- [Required action]:
State how many lines of the entries below hold the word "tool"; reply with nothing but the number.

- [Material to process]:
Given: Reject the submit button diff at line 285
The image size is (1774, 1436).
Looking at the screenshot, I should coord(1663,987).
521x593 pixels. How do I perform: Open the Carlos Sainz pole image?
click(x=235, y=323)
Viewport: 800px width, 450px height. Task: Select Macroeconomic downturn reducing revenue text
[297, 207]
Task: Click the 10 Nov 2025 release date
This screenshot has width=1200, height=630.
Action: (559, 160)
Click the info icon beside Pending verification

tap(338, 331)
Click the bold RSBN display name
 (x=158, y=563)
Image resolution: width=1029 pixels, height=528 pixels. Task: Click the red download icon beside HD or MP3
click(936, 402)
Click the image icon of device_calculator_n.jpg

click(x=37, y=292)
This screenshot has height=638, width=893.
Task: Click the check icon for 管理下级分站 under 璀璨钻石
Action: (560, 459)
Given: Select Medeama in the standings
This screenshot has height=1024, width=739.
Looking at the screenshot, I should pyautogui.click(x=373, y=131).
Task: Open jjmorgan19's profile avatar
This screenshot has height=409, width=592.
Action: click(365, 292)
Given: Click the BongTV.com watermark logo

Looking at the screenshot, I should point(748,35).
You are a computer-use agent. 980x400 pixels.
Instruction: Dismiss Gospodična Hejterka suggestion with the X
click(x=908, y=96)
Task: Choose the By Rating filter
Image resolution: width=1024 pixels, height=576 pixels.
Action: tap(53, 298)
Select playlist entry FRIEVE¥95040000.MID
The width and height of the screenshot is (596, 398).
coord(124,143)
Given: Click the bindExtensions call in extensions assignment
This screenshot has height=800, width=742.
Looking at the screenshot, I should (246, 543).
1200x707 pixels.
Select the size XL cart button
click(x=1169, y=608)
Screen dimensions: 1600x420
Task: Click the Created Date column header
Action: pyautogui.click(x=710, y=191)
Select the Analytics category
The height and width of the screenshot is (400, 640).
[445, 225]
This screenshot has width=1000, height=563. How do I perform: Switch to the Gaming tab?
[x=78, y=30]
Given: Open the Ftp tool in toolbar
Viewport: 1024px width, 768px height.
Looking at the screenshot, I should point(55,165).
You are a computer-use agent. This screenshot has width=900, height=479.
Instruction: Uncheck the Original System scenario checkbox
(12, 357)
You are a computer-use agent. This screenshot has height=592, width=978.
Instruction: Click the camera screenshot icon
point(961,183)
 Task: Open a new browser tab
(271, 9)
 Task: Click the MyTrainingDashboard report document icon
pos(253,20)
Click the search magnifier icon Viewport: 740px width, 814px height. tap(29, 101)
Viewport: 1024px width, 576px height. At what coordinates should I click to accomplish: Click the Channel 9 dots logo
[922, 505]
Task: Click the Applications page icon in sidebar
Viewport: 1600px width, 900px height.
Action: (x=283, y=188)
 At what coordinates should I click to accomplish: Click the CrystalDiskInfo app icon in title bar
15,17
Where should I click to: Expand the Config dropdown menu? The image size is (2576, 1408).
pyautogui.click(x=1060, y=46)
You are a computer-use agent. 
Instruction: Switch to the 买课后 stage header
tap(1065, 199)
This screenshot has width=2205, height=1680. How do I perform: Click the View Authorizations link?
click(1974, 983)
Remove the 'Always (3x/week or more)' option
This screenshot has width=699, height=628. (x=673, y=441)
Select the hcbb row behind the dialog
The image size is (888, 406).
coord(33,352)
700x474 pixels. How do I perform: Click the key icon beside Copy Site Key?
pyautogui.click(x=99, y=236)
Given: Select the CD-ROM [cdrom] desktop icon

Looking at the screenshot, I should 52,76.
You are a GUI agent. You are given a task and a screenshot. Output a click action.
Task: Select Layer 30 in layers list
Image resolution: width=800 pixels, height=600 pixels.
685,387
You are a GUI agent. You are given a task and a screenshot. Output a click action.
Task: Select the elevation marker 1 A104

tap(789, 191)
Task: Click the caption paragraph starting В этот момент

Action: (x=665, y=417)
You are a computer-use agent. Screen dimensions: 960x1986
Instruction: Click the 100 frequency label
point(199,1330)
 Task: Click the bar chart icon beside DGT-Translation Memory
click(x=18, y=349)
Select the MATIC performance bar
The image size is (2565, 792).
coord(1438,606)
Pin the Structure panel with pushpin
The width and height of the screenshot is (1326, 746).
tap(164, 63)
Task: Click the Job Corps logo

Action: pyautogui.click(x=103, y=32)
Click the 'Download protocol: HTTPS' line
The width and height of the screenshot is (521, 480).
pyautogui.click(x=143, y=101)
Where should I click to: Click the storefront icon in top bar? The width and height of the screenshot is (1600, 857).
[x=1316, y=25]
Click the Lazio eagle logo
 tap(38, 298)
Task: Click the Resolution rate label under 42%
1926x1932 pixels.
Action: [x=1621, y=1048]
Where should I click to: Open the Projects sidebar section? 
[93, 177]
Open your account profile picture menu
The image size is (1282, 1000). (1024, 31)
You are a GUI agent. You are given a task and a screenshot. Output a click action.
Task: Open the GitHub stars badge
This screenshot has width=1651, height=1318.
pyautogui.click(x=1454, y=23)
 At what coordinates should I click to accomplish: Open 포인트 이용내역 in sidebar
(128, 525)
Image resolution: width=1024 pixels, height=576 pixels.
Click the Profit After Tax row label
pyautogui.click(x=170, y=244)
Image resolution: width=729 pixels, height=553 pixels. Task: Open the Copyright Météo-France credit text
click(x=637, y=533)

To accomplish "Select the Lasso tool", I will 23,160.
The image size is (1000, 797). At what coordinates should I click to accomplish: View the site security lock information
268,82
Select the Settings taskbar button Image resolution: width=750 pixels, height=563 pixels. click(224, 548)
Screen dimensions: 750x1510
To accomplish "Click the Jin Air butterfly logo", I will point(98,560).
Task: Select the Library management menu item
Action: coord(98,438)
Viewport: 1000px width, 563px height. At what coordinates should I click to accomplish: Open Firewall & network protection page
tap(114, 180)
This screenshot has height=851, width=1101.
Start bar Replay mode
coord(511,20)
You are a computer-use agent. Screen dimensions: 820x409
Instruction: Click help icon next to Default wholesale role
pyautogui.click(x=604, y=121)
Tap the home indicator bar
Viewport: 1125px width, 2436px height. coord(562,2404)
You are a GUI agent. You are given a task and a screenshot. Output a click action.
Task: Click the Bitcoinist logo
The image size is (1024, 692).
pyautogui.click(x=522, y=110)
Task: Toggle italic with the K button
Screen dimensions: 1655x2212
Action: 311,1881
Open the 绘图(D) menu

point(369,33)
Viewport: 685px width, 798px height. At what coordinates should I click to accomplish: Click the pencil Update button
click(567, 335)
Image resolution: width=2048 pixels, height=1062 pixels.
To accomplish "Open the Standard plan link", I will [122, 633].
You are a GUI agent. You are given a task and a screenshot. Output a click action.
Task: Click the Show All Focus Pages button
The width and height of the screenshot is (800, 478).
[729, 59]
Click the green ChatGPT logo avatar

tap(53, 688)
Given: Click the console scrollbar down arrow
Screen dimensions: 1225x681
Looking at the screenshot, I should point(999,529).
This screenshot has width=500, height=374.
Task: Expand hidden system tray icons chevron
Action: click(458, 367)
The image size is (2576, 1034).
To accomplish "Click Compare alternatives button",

- [Response area]:
2